Tasks.
1. According to the court opinion, why were the in-home services for parenting and budgeting suspended in July 1986?
2. Reproduce word for word the part of the court opinion that opens with the words containing "On May 7, 1987, G.R." and closes with "take her medication.".

Extract.
Supreme Court of Iowa.

July 18, 1990.

As Corrected November 2, 1990.

*490 Thomas J. Miller, Atty. Gen., Gordon E. Allen, Deputy Atty. Gen., and Kathrine S. Miller-Todd, Asst. Atty. Gen., for appellee.

Stephen W. Newport, Davenport, for appellant.

Vincent Motto, Davenport, guardian ad litem for child.


*491 LAVORATO, Justice.

The father of a four-year-old child appeals from a juvenile court decree that terminated his parental rights. We originally transferred this case to the court of appeals, which reversed the juvenile court's decree. On further review, we now vacate the court of appeals decision and affirm the decree of the juvenile court.

L.L.the child who is the subject of these proceedingsis the daughter of J.L. and G.R. J.L. is black and G.R. is Caucasian. J.L. and G.R. have never married. G.R. has another daughterT.R.who was born on April 3, 1984. J.L. is not T.R.'s natural father.

J.L. is also the father of A.T. J.L. claims to be the father of two other children, but has not been in contact with the children or their mother.

J.L.'s family first came to the attention of the Iowa Department of Human Services in February 1986. At that time an undetermined report of child abuse was filed as to T.R., who was then two years old. The report alleged that T.R. had suffered bruises and abrasions to her face.

Several months later the department initiated in-home services for parenting and budgeting. These services continued until July 1986, when they were suspended because J.L. and G.R. did not get along with the homemaker. The following month, the department assigned a new homemaker to the family.

On August 2, 1986, another child abuse referral was made as to T.R. T.R. had received bruises as a result of a hard spanking administered by J.L. because she had wet her pants. Because of this latest incident, the department filed a child in need of assistance petition. See Iowa Code § 232.87 (1987). Following a removal hearing, the juvenile court ordered that T.R. remain in the home. The juvenile court, however, also ordered the department to make daily visits to the home to examine T.R. and L.L. for physical abuse.

In October 1986 the juvenile courtfollowing an adjudication and dispositional hearingadjudicated T.R. a child in need of assistance because of the physical abuse from J.L. The court, however, allowed T.R. to remain in the home. In addition the court ordered the department to visit the child weekly.

In December 1986 a physical abuse was substantiated with J.L. as the perpetrator and A.T. as the victim. See, e.g., Iowa Code § 232.70, 71. J.L. had backhanded A.T. off the toilet into a wall. As a result of this abuse, A.T. suffered a serious scalp laceration and bruising to the face. J.L. admitted to a police officer that he had caused the injuries. The juvenile court subsequently placed A.T. in foster care.

On May 7, 1987, G.R. suffered an epileptic seizure while she was cooking. T.R. and L.L. were in the home at the time. A fire started in the kitchen, and J.L.on his way home from workarrived in time to rescue the three from their smoke-filled apartment.

G.R. has a history of seizures. She has had at least five since L.L.'s birth. All the seizures occurred when G.R. was home alone with the children and usually when she did not take her medication.

On May 8, 1987, the juvenile court removed T.R. and L.L. from the home. The court placed the two in foster care due to a substantial denial of critical care on G.R.'s part. Since then the children have remained in foster care.

[Stored records]
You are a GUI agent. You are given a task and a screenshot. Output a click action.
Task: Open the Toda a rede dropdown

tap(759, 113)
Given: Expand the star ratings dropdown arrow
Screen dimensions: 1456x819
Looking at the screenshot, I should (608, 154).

* * *

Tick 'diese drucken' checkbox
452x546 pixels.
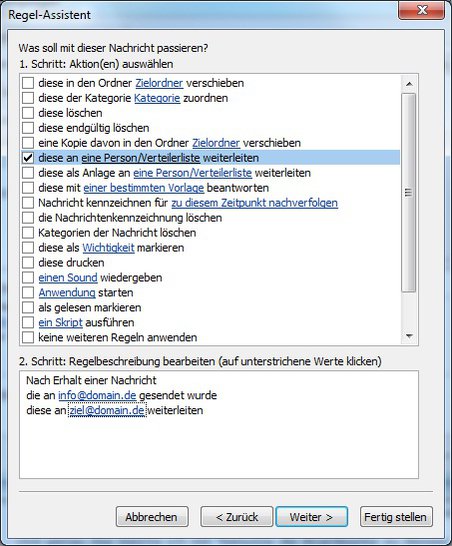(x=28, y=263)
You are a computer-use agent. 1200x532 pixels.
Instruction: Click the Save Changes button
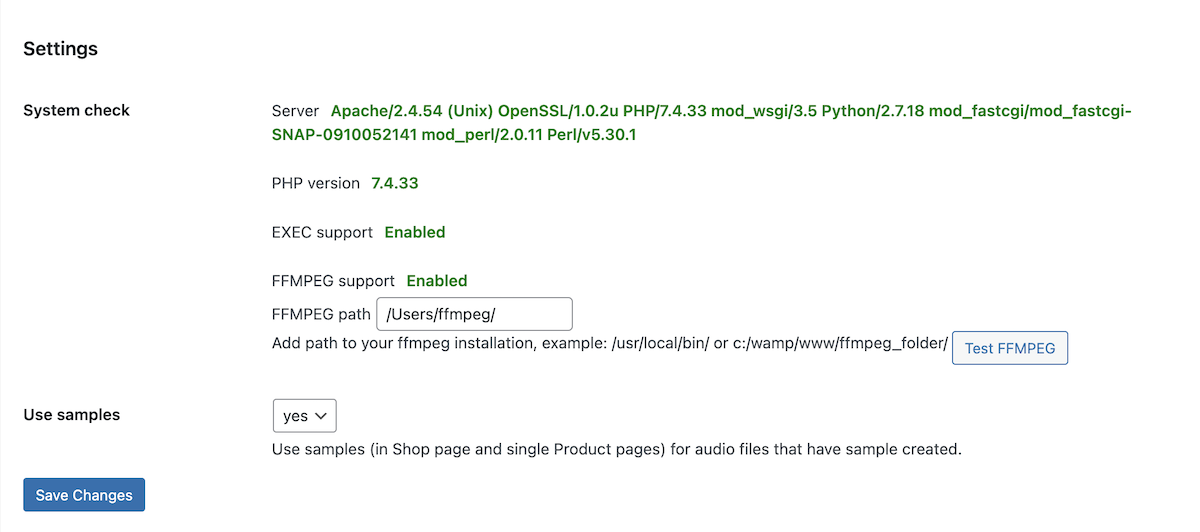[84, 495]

Task solutions.
1. The services were suspended because J.L. and G.R. did not get along with the homemaker.

2.
On May 7, 1987, G.R. suffered an epileptic seizure while she was cooking. T.R. and L.L. were in the home at the time. A fire started in the kitchen, and J.L.on his way home from workarrived in time to rescue the three from their smoke-filled apartment.

G.R. has a history of seizures. She has had at least five since L.L.'s birth. All the seizures occurred when G.R. was home alone with the children and usually when she did not take her medication.